Last year, letter carriers collected more than 63,000 pounds of food in Jackson County. The 2018 event brought in more than 70 million pounds of non-perishable food that was collected from generous postal patrons around the country and delivered to community food banks, pantries and shelters, providing families in need with a lifeline of basic nutrition. More than 10,000 cities and towns in all 50 states plus the District of Columbia, Puerto Rico, Guam and the U.S. Virgin Islands participated. This figure brought the quarter-century total to more than 1.5 billion pounds.
From 1 – 7 p.m. on Saturday, May 11, volunteers help unload the collected food from the mail trucks to get it to ACCESS. ACCESS distributes the food to 24 emergency pantries in Jackson County that provide approximately 3,000 food boxes a month, which equals about five days’ worth of food per box.
“We’re not seeing the hunger problem go away. Food stamps for many don’t last more than 2 ½ – 3 weeks,” says Ward.
The need for food donations is great. Currently, 49 million Americans—1 in 6—are unsure where their next meal is coming from. Sixteen million are children who feel hunger’s impact on their overall health and ability to perform in school. And nearly 5 million seniors over age 60 are food insecure, with many who live on fixed incomes, and who are often too embarrassed to ask for help.

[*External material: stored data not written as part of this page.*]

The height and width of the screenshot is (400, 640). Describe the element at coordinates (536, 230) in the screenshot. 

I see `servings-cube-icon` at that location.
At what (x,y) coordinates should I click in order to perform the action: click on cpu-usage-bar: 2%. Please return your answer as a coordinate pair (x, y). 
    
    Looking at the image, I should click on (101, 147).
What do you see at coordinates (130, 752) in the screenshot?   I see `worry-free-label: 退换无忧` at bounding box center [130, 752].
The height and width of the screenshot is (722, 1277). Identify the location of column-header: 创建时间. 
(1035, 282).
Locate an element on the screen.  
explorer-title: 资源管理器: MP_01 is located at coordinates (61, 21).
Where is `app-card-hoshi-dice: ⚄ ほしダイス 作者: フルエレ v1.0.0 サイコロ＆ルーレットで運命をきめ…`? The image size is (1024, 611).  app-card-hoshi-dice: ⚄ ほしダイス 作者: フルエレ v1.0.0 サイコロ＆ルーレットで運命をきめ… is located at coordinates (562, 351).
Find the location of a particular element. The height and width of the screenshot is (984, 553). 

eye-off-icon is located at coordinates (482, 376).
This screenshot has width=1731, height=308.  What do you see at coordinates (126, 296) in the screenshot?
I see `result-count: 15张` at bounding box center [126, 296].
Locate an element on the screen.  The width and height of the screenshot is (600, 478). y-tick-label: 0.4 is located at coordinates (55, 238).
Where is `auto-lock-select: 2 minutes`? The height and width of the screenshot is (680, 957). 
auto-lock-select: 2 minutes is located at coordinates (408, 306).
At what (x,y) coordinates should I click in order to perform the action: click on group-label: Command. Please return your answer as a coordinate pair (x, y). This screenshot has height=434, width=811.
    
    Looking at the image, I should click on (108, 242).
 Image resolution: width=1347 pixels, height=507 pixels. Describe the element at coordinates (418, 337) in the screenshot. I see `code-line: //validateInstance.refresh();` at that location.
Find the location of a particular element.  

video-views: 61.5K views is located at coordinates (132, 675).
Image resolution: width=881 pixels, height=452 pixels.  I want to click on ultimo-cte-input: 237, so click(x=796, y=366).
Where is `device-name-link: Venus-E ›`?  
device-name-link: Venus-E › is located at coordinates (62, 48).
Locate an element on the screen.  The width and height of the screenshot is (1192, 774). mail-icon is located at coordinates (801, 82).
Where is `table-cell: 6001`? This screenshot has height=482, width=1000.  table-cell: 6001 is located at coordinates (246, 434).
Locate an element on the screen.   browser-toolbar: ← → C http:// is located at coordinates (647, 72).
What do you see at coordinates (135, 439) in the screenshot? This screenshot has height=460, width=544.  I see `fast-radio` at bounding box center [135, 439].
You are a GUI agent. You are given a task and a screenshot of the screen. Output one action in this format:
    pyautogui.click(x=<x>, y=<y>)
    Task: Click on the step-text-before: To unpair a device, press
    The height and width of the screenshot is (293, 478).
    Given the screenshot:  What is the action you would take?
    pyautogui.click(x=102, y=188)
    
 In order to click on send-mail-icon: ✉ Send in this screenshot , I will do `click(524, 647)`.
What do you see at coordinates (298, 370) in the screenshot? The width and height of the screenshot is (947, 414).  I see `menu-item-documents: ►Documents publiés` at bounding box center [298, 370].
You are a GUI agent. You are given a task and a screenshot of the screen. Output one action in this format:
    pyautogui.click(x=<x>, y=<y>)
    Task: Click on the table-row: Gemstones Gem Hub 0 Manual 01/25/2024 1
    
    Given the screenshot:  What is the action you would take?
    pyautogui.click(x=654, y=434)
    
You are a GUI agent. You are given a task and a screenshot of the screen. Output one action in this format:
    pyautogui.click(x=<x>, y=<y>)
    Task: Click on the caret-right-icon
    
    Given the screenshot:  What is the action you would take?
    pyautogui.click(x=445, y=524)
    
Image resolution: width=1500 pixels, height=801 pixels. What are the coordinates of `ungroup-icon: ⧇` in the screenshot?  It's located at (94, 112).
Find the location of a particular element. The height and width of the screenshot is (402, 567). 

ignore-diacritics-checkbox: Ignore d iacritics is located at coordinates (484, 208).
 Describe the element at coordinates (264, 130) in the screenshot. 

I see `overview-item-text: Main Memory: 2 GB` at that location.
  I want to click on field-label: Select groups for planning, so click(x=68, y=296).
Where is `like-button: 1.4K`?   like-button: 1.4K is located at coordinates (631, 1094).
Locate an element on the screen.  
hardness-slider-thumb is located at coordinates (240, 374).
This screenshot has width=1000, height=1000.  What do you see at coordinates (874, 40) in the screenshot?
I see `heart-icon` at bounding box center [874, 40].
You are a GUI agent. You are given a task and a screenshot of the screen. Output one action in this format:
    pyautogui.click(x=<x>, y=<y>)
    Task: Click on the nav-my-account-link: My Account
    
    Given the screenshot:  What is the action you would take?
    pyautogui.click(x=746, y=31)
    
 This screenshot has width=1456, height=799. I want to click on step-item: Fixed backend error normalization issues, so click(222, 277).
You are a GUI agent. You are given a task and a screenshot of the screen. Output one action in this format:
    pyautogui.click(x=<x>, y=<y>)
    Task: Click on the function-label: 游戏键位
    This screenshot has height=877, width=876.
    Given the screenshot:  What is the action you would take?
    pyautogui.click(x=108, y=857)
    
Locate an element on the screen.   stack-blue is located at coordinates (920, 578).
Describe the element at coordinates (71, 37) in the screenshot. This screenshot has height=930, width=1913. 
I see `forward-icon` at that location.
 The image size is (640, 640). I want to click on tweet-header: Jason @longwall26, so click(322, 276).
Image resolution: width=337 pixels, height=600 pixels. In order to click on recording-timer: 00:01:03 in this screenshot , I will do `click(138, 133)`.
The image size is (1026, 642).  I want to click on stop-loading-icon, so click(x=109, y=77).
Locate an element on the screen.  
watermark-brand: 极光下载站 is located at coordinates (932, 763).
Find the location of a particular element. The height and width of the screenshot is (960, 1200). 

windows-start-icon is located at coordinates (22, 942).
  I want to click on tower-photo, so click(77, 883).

The food drive’s timing is crucial. Food banks and pantries often receive the majority of their donations during the Thanksgiving and Christmas holiday seasons. By springtime, many pantries are depleted, entering the summer low on supplies at a time when many school breakfast and lunch programs are not available to children in need.
Ward says the annual Stamp Out Hunger food drive is the largest food drive both in Jackson County and in the country. Monetary donations can be made on the ACCESS website at accesshelps.org.
Tax deductible monetary donations can also be made here online or mailed to:
PO Box 4666
Medford, OR 97501
Every dollar provides five pounds of food. ACCESS’ goal for this food and fund drive is 20,000 pounds of food and $40,000.